## Extrait fourni
#####

Définition
L’accident désigne en philosophie ce qui existe ou se produit de façon contingente, sans nécessité logique ou causale absolue. Issu du latin accidere (survenir, arriver), le terme s’oppose à la substance et au nécessaire. L’accident caractérise les propriétés ou événements qui peuvent être présents ou absents sans que cela affecte l’identité fondamentale d’une chose ou l’ordre essentiel du monde.
Dans la tradition philosophique, l’accident renvoie à ce qui « arrive à » quelque chose d’autre, ce qui s’ajoute à une réalité préexistante sans en constituer l’essence. Il soulève des questions fondamentales sur la contingence, la causalité et la nature du changement.
L’Accident dans la Philosophie Antique
Aristote et les Catégories
Aristote développe la distinction fondamentale entre substance (ousia) et accident (sumbebekos). La substance est ce qui existe par soi, comme « cet homme » ou « ce cheval », tandis que l’accident est ce qui existe dans autre chose. Les accidents se répartissent en neuf catégories : quantité, qualité, relation, lieu, temps, position, possession, action et passion.
Par exemple, qu’un homme soit grand (quantité), blanc (qualité) ou assis (position) relève de l’accidentel : ces propriétés peuvent changer sans que l’homme cesse d’être homme. L’accident aristotélicien n’est donc pas le hasard, mais ce qui appartient à un sujet sans constituer son essence.
La Cause Accidentelle
Aristote distingue aussi la causalité essentielle de la causalité accidentelle. Si un musicien construit une maison, c’est accidentellement qu’il la construit en tant que musicien – essentiellement, c’est en tant qu’architecte. Cette analyse éclaire la complexité des relations causales dans le monde.
L’Accident dans la Philosophie Médiévale
Thomas d’Aquin et la Métaphysique
Thomas d’Aquin reprend et approfondit la doctrine aristotélicienne. Pour lui, l’accident est ce qui advient à un être déjà constitué dans son essence. Il précise que l’accident a besoin de la substance pour exister : la blancheur n’existe que dans quelque chose de blanc.

#####

## Extrait de données

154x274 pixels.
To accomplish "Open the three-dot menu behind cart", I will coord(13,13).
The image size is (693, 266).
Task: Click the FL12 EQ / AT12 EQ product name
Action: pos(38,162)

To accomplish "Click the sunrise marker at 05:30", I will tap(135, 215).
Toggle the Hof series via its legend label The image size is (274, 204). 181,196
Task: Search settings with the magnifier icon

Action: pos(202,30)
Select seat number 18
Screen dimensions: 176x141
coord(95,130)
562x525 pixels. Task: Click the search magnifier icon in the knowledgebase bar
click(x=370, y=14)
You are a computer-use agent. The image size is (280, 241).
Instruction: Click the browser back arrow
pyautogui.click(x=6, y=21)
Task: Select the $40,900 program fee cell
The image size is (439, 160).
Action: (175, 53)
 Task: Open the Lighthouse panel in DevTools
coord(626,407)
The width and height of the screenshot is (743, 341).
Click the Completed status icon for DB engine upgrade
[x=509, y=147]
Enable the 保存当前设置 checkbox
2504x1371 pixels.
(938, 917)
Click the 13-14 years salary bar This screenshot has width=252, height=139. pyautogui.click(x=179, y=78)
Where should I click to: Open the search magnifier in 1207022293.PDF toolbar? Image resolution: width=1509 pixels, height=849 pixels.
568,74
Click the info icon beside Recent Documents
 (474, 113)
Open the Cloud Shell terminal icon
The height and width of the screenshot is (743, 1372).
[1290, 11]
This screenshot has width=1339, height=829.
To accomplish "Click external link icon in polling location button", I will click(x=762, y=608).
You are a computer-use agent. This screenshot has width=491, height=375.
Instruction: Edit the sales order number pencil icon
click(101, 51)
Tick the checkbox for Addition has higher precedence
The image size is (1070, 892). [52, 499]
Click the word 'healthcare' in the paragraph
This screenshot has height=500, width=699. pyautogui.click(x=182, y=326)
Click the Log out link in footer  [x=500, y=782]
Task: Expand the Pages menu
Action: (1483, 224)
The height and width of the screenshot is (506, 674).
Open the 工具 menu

#####

Indiquez si chaque affirmation concorde avec le texte sur l’accident, et citez, s’il vous plaît, les mots du texte qui tranchent. (a) Chez Aristote, les accidents se répartissent en neuf catégories. (b) L’accident aristotélicien se confond avec le hasard. (c) Selon Thomas d’Aquin, l’accident peut exister sans la substance.

## Corrigé de l’exercice
(a) Oui : « Les accidents se répartissent en neuf catégories ».
(b) Non : « L’accident aristotélicien n’est donc pas le hasard ».
(c) Non : « l’accident a besoin de la substance pour exister ».